This invention pertains to measuring and detecting devices, but more specifically, to an electronic rate averaging circuit and method therefor which are useful for accurately and reliably determining the average rate of a periodic signal comprising a series of pulses.
Certain critical applications of rate averaging detection demand a very high degree of accuracy and reliability without extensive circuitry, costs and/or power consumption. One such application is in the control of timing operations of functional components of implanted medical devices, such as implantable cardioverters and cardiac pacers which automatically treat arrhythmic heart conditions as they arise in a potentially sick heart of a patient. The components of the implanted medical device are activated on the basis of the rhythm, e.g., timing of electrical events, of the spontaneous beats of the heart. A method or circuit which inaccurately or unreliably measures the spontaneous rhythm might fail to activate the implanted device when it should or, alternatively, activate the implanted device when it should not. In either case, the improper measurement of cardiac events would be undesirable.
Accuracy and reliability can be attained with built-in redundancy or the use of complex circuitry, but this solution usually is costly and impractical for use in implanted medical devices of the type just described where available power and physical space are limited. One previous technique for measuring an average rate employs a resistance-capacitance network which measures the time between the occurrences of electrical events. A drawback of the R-C network is that it is temperature sensitive, e.g., subject to drift in accuracy, and therefore is unreliable. Furthermore, it must be "trimmed" prior to being placed in service, and oftentimes requires trimming thereafter in order to maintain calibration.

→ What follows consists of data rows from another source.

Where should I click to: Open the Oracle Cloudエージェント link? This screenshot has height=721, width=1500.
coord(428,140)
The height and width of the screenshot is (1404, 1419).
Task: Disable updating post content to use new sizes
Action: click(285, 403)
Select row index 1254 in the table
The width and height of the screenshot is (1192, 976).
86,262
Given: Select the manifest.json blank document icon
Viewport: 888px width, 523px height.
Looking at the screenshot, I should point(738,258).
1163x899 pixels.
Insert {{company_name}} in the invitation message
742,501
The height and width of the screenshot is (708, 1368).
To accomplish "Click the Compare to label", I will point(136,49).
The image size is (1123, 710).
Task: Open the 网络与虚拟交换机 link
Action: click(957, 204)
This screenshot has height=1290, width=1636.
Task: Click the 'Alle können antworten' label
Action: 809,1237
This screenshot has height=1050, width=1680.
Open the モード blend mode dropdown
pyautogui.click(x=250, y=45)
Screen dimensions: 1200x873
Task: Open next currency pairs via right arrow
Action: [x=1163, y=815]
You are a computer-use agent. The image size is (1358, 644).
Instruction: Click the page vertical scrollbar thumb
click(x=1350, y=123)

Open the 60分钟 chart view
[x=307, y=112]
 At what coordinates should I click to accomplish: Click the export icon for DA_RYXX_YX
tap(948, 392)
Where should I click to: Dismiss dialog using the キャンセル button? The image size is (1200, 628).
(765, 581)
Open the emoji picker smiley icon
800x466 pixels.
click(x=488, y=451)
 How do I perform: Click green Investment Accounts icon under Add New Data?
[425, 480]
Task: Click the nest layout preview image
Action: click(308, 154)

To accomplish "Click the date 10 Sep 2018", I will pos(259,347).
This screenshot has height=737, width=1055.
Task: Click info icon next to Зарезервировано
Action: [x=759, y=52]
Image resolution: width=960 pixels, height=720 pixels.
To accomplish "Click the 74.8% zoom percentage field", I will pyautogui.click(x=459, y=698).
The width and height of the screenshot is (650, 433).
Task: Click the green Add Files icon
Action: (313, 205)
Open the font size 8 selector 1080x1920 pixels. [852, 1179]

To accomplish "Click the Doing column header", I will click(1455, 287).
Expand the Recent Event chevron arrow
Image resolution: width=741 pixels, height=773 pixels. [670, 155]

Obviously, this is undesirable.
Irregularities in periodicity sometimes occur in a periodic signal being measured. This is particularly characteristic of cardiac signals where, to inhibit "false alarms" in an implanted cardioverter, a delay circuit is interposed between the rate sensing circuit and the cardioverter decision circuit to moderate the irregularity. Momentary tachycardia (10-12 beats) is one example of an irregularity which might accidently be interpreted by the automatic cardioverter circuit as a life-threatening arrhythmia, in which case a needless high-energy cardioverting pulse could be delivered to the patient's heart. The delay circuit shields the irregular pulses from the decision circuit, but if the irregularity is sustained, then the irregularity is passed to the decision circuit for appropriate action.
Not only does the environment of an implanted medical device demand high reliability, accuracy, and impose operating limitations on electronic rate averaging circuits, but other applications do so as well. For example, tachometers or inaccessible remote electrical systems may require the same degree of reliability and accuracy, thus the application of the invention described below is not limited to implanted medical devices.